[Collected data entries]
⁂

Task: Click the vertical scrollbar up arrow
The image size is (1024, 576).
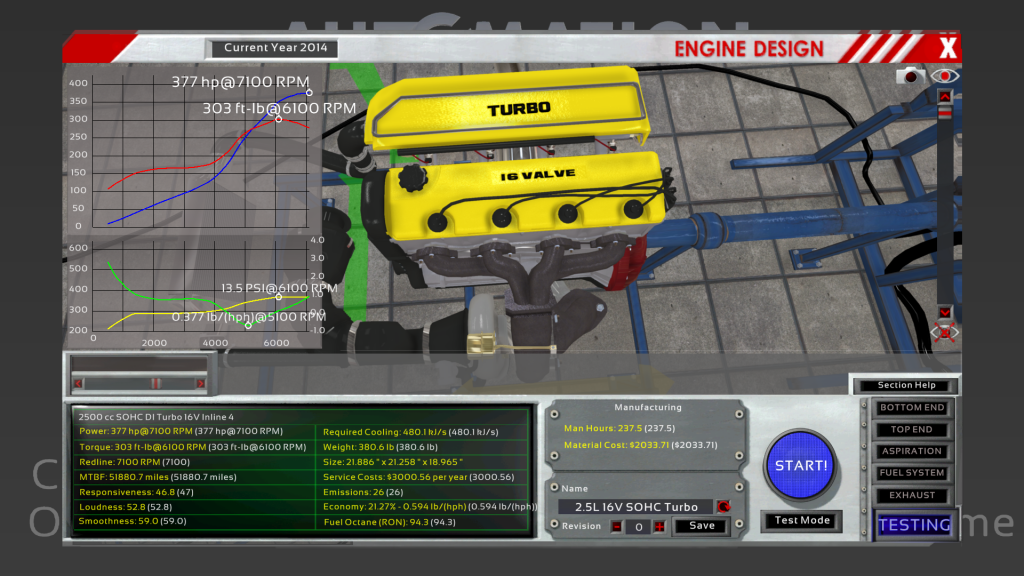Action: (944, 95)
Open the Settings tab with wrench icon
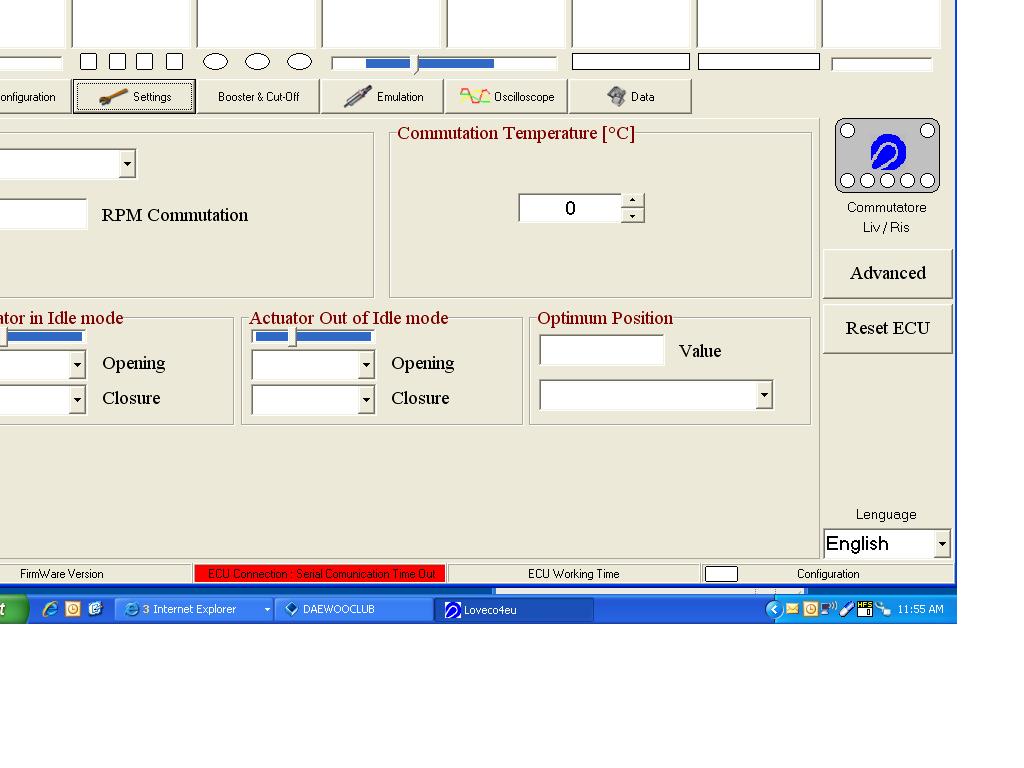The image size is (1024, 768). pyautogui.click(x=134, y=97)
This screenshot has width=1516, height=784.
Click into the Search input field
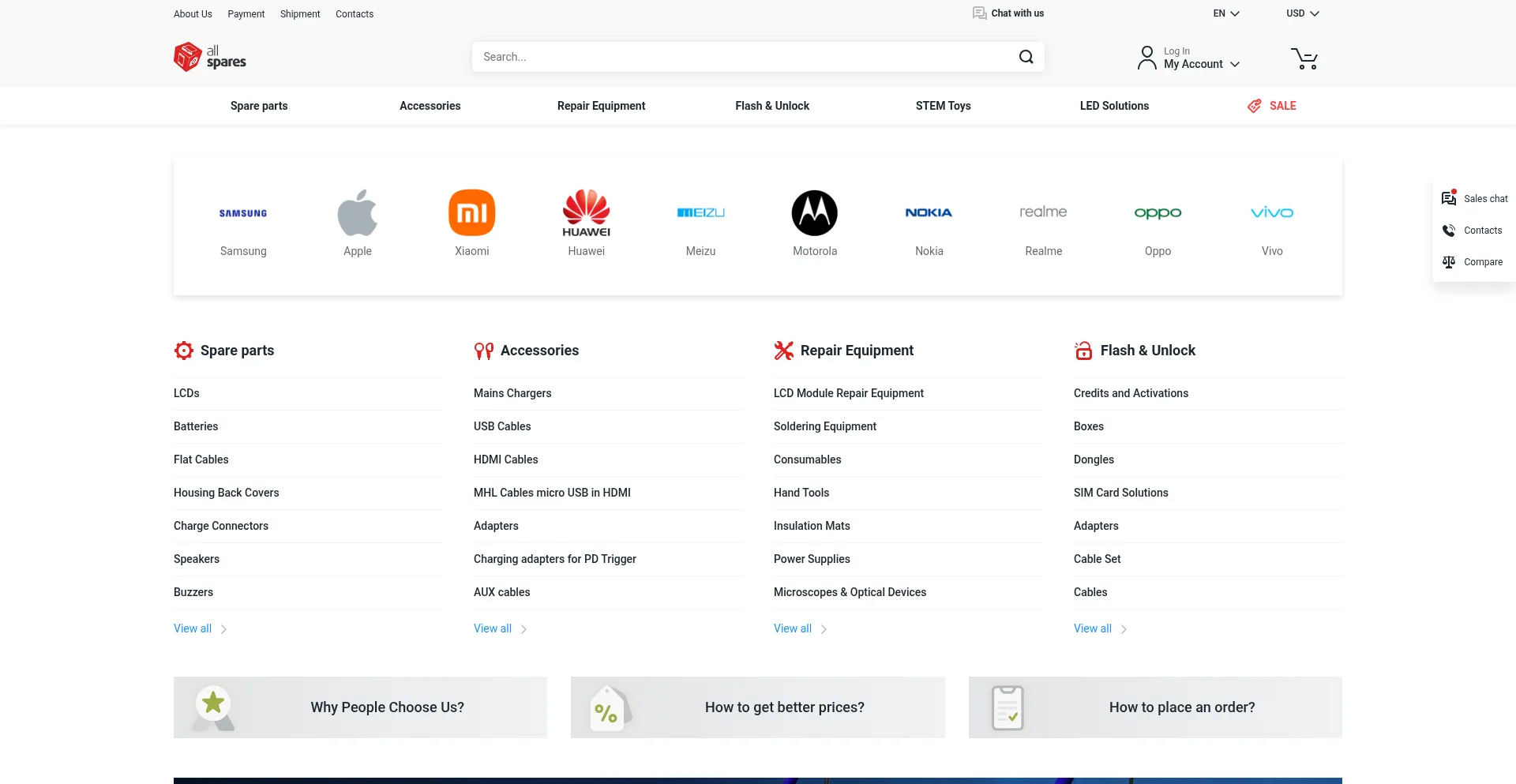[742, 57]
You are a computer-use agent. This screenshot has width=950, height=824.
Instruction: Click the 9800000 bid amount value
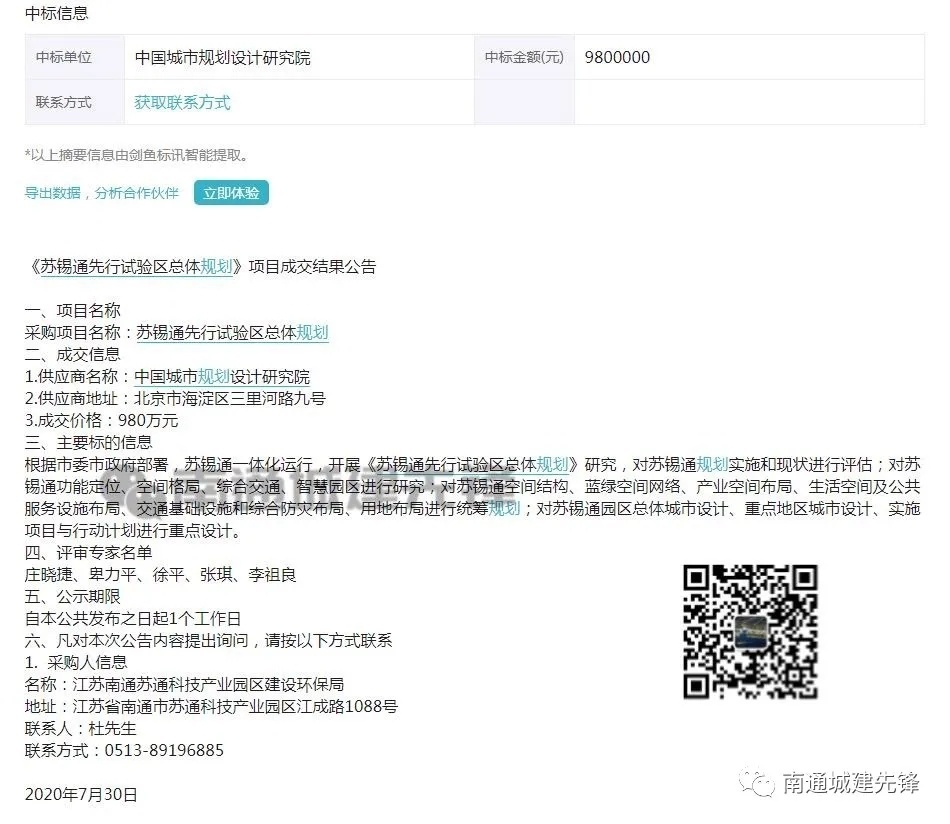tap(617, 58)
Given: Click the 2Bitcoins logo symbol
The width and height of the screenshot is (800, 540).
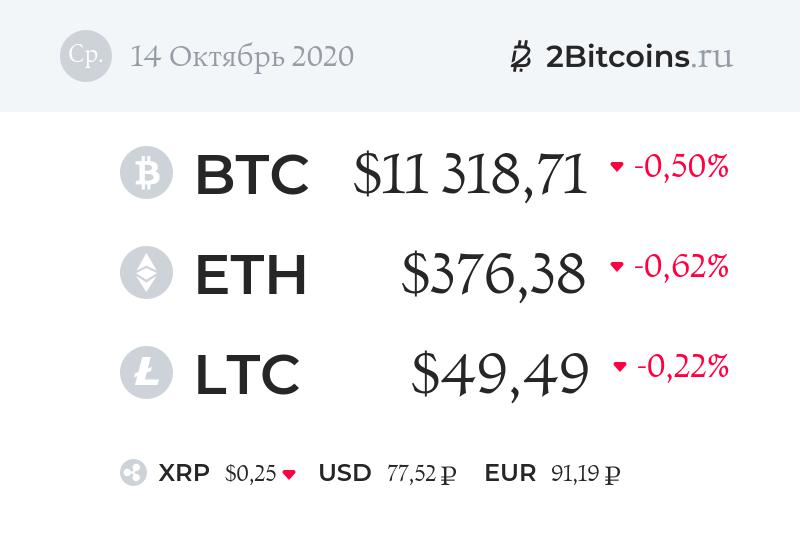Looking at the screenshot, I should click(x=521, y=57).
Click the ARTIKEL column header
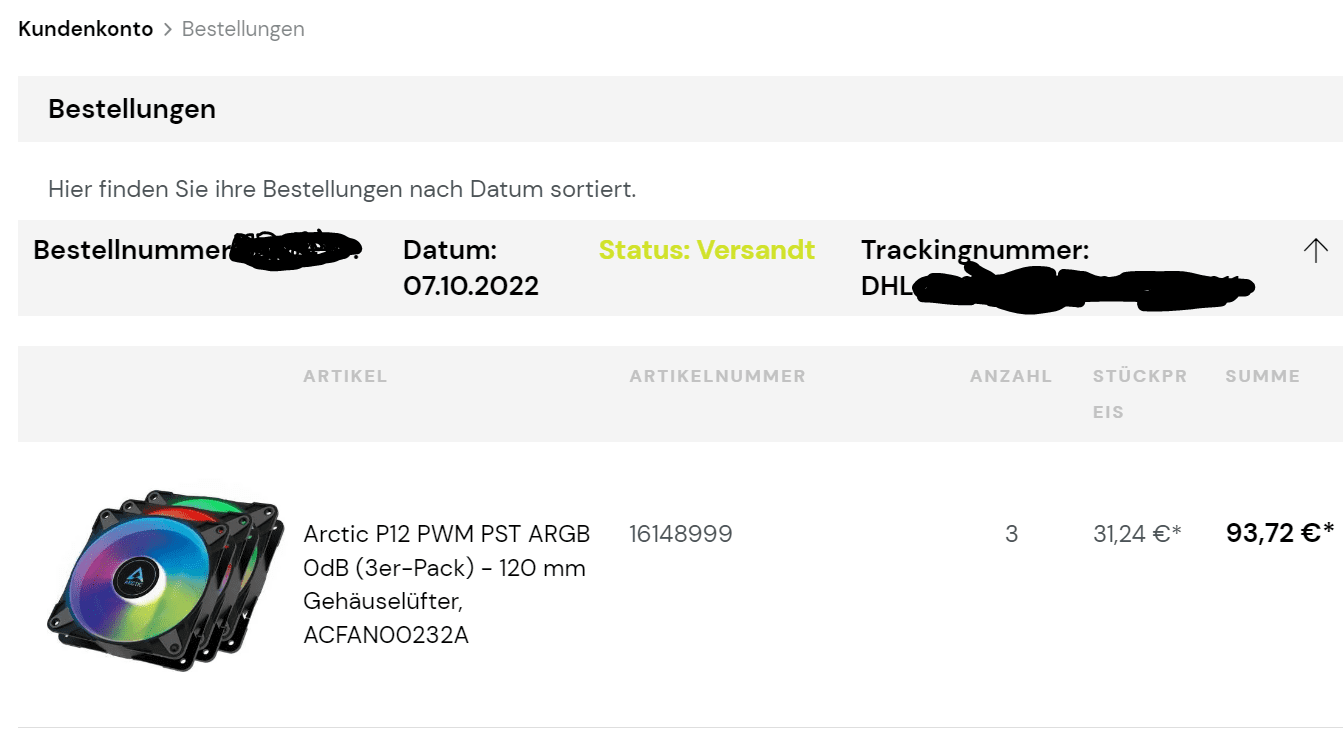Viewport: 1343px width, 746px height. tap(345, 376)
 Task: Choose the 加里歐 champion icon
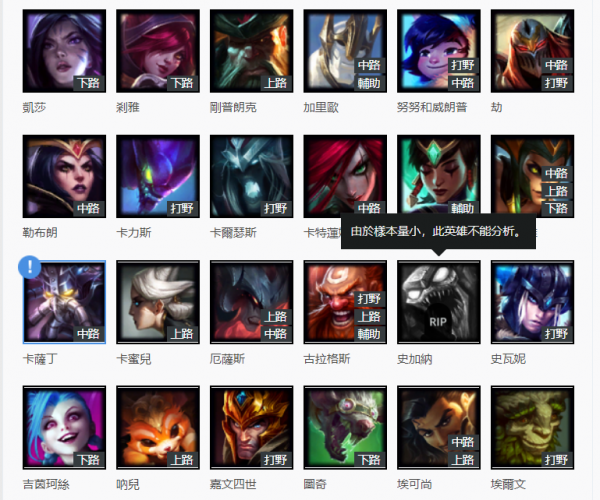pos(345,51)
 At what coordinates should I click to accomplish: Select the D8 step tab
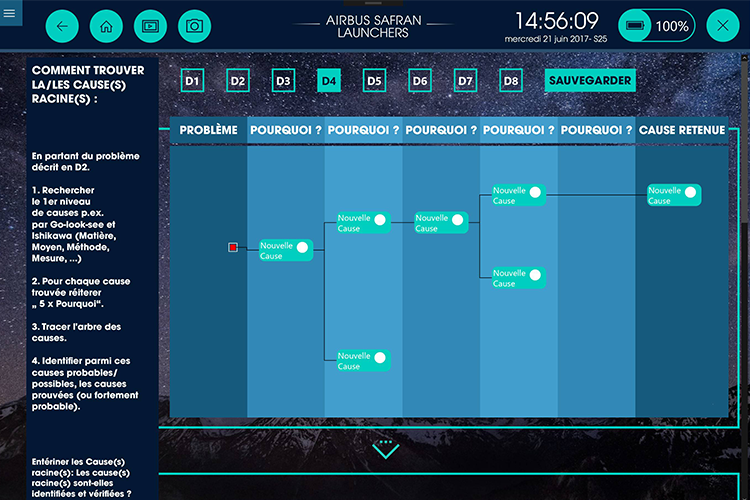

⁂

■ **WHAT THE TASK ASKS**: I'd like the lines above repeated exactly, from the one that contains "Open the Settings tab with wrench icon" through the one that contains "You are a computer-use", with no pictures.

■ **RESPONSE BELOW**:
Open the Settings tab with wrench icon
The image size is (1024, 768). pyautogui.click(x=134, y=97)
This screenshot has width=1516, height=784.
Click into the Search input field
[742, 57]
You are a computer-use agent. This screenshot has width=950, height=824.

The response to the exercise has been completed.